The shagbark bows its head and makes a sound
like a hissing snake. Ruin is everywhere.
..........................................................Someone drowned.
It is like that mad old deaf woman fishing all day
from North Dock. Watching her water lilies
twitching like epileptics in the wind.
Watching her catfish twitching like epileptics
on the dock.
..........................................................At night
in the cabin her wood stove spews smoke
like a misshapen voice, and the sky is oiled black
beyond her window. She mixes potions
of rosinweed and chicory, slits minnow underbellies
to the entrails. This is a ghostly blossoming. Rotting loam
seeping through the screen mesh.
.............. .............. .............. ...... ......Then by day
she’s out again on North Dock: watching the mud clouds
catfish raise. The long bodies sinuous. The long
whiskers whispering.
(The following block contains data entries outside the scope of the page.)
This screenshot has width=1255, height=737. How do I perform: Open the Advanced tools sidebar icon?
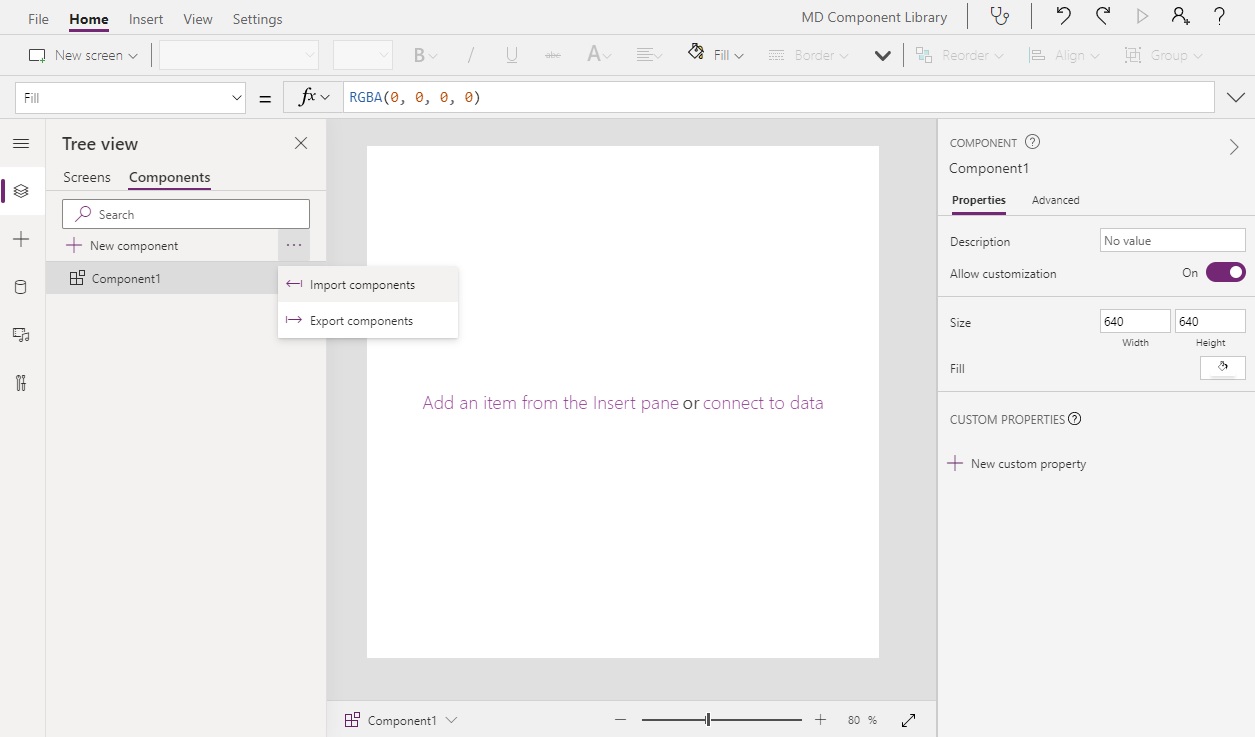[21, 383]
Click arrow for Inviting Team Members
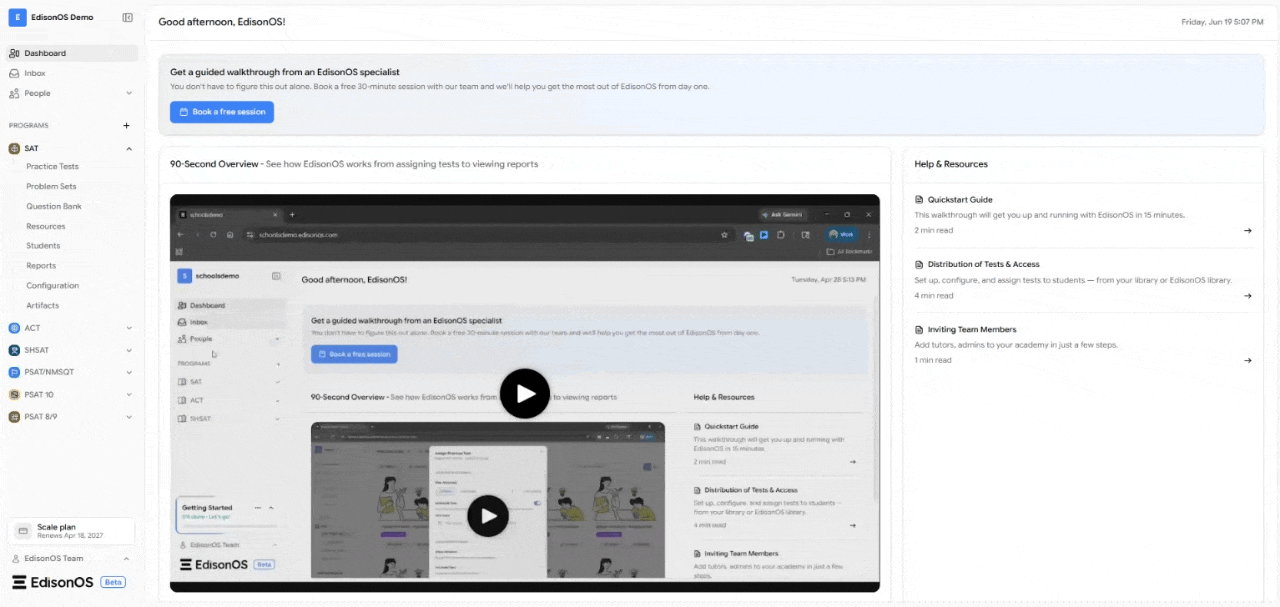The image size is (1280, 607). click(1247, 361)
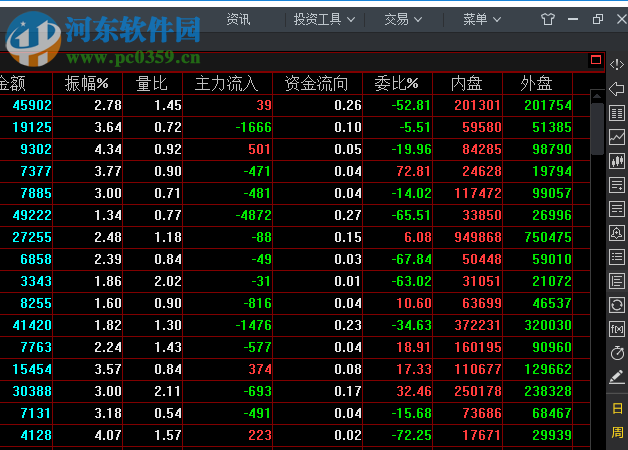The image size is (628, 450).
Task: Click the stopwatch timer icon in sidebar
Action: (616, 353)
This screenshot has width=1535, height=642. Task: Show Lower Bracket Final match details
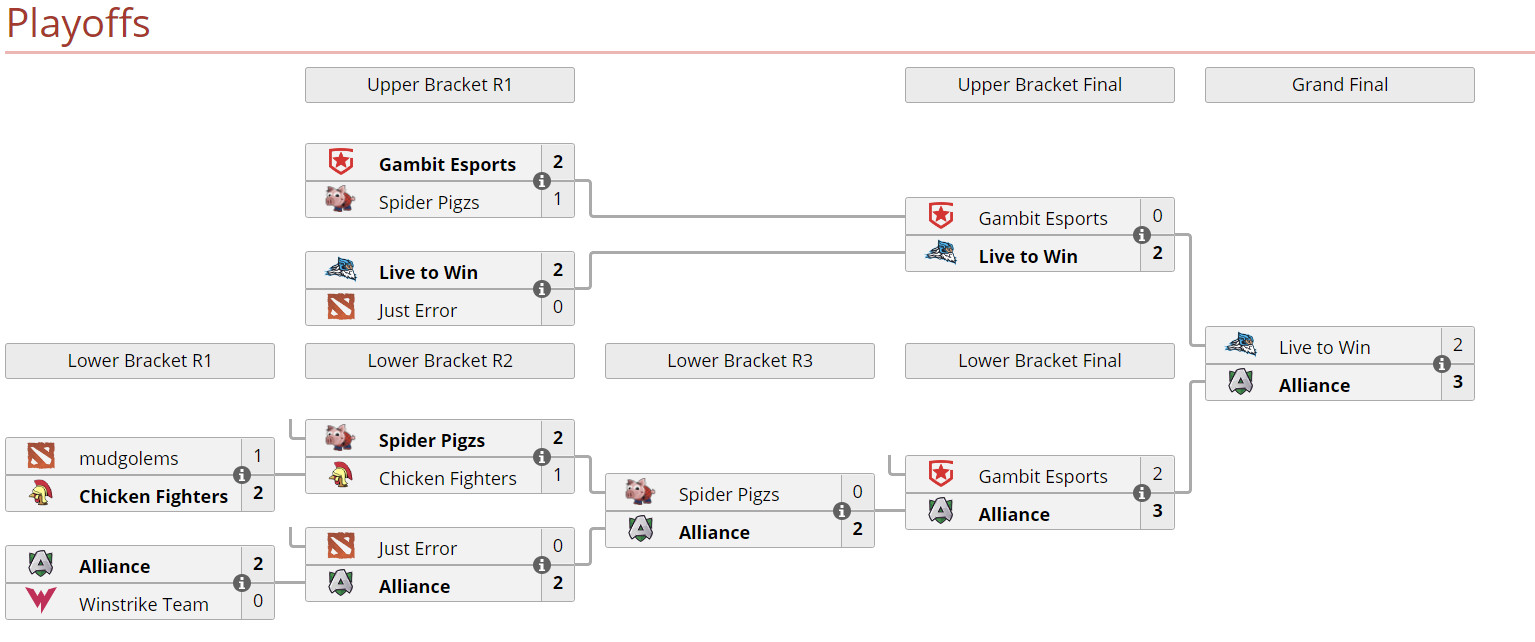(1142, 493)
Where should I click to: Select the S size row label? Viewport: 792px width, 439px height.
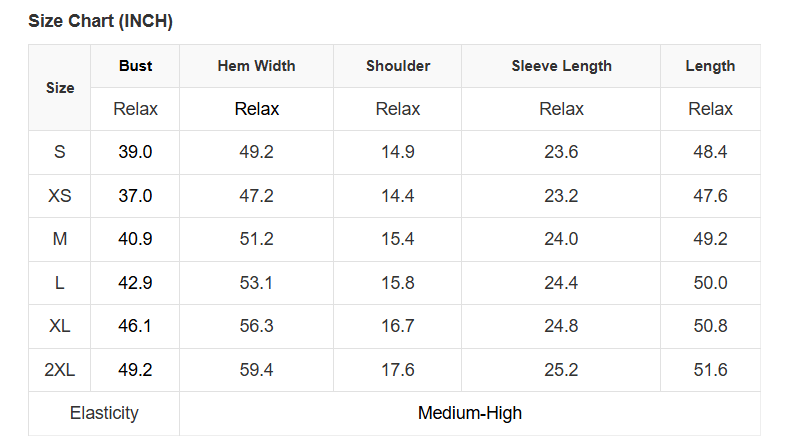60,152
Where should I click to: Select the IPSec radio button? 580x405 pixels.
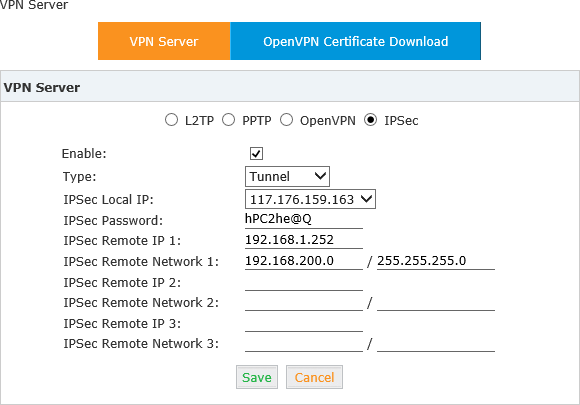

Imagine what she hears when
they come undulating toward her. Fins bloodying
your fingers. Lopped-off heads oozing.
Skillets heated till they glow.
.............. .............. ............................Someone drowned.
This is the glassy darkness of Lake Campion at dusk.
The sound of wind twitching through shagbark leaves,
of catfish heads strung from shagbark limbs.
Sometimes she peers into the flowering wapato,
and sometimes she plucks catfish eyes and carries them
as talismans. And in the stupored light, on the shallow lake,
she hears singing.
.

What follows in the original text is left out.